Question . You extract a DNA sample from a crime scene. The
genotype is 100/80 at the D16S539 locus and 70/93 at TH01.
A) You have a suspect in custody. Assuming
this suspect is innocent and of European ancestry, what is the
probability that their genotype would match this profile by chance (a
false-match probability)?
B) The FBI uses \(\geq\) 13 markers. Why is this higher
number necessary to make the match statement convincing evidence in
court?
C) An early case that triggered debate
among forensic geneticists was a crime among the Abenaki, a Native
American community in Vermont (see R. C. Lewontin 1994, for
discussion). There was a DNA sample from the crime scene, and the
perpetrator was thought likely to be a member of the Abenaki community.
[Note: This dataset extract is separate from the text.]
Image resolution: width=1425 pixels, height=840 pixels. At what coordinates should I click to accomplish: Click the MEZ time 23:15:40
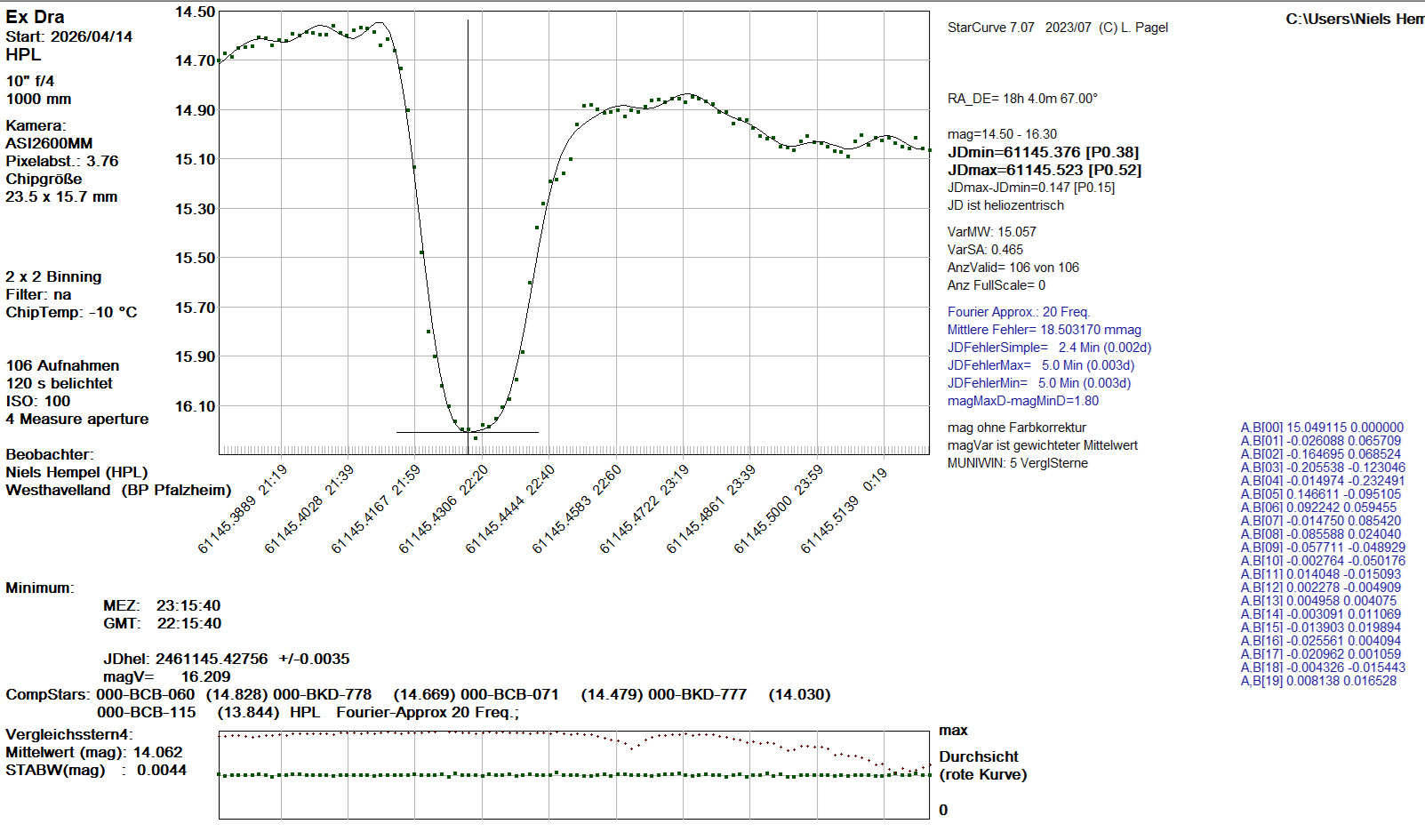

Given that allele frequencies vary among populations, why would people
be concerned about using data from a non-Abenaki population to compute a
false match probability?
One major violation of the assumptions of Hardy Weinberg is non-random mating with respect to the genotype at a locus. One way that individuals can mate non-randomly is if individuals choose to mate based on a phenotype determined by (in part) the genotype at a locus. This non-random mating can be between: 1) individuals with similar phenotype, so called positive assortative mating or 2) individuals with dissimilar phenotypes, negative assortative mating or disassortative mating. Here we’ll briefly discuss a couple of real examples of assortative mating to make sure we’re all on the same page. We’ll encounter other forms of non-random mating, due to inbreeding and population structure, in the next few chapters.
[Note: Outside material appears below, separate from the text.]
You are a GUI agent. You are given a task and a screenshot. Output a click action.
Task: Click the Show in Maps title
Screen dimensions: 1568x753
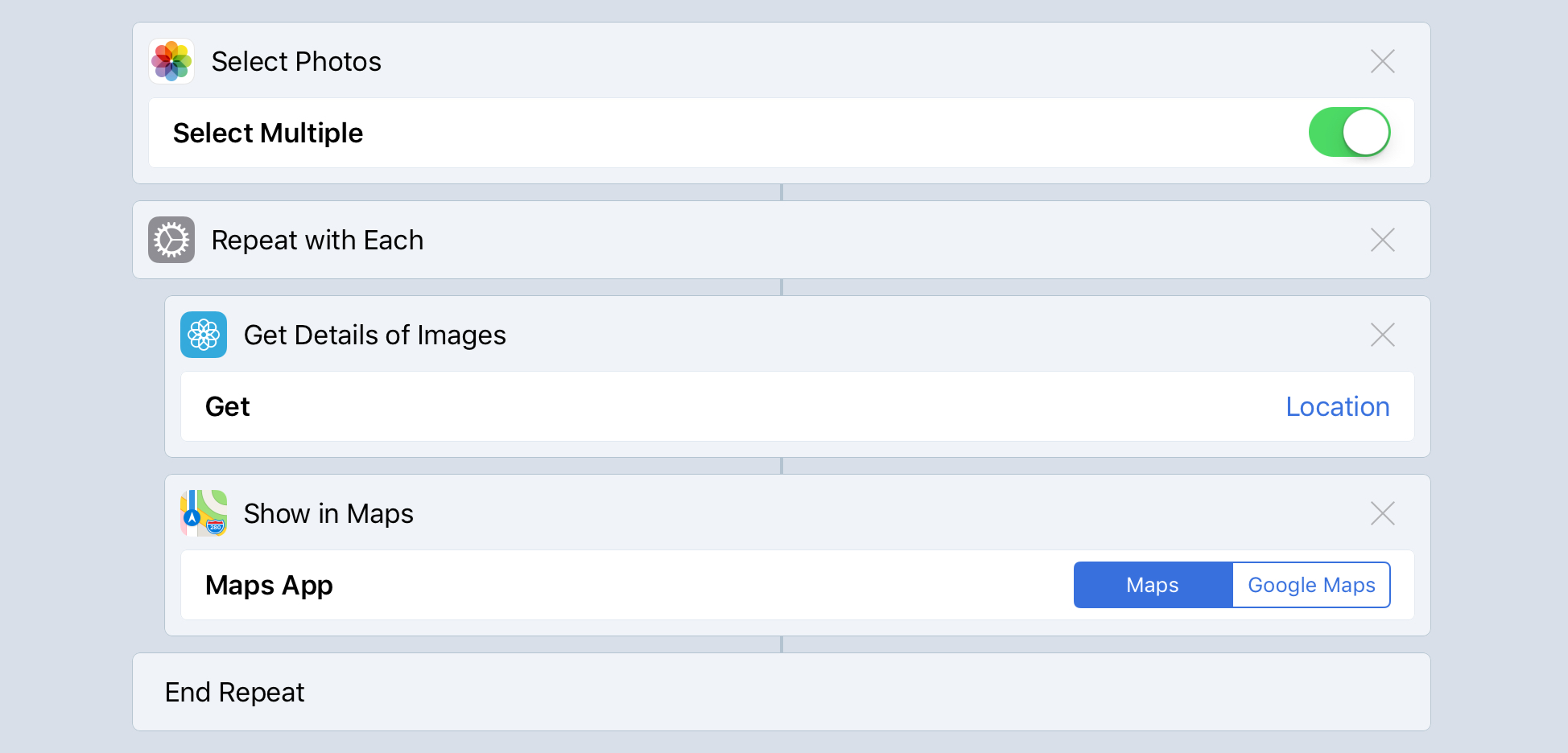click(328, 513)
Positive assortative mating on the basis of a phenotype can create an excess of homozygotes. Heliconius butterflies are famous for their mimicry, where poisonous pairs of distantly related species mimic each others’ bright colour patterns and so share the benefits of being avoided by visual predators (Müllerian mimics). H. melpomene rosina and H. cydno chioneus are closely related species that co-occur in central Panama, but mimic different other co-occuring species (Figure 2.2 ). These differences in colouration pattern are due to a few loci with large phenotypic effects. The two species can hybridize and produce viable F1 hybrids. These F1 hybrids are heterozygotes at the colour loci, and their intermediate appearance means that they’re poor mimics and so are quickly eaten by predators. However, these heterzygote (F1) hybrids are very rare in nature \(< \frac{1}{1000}\), as the parental species show strong positive assortatively mating based on colour pattern, based on genetic differences in mate preference Merrill et al. (2019).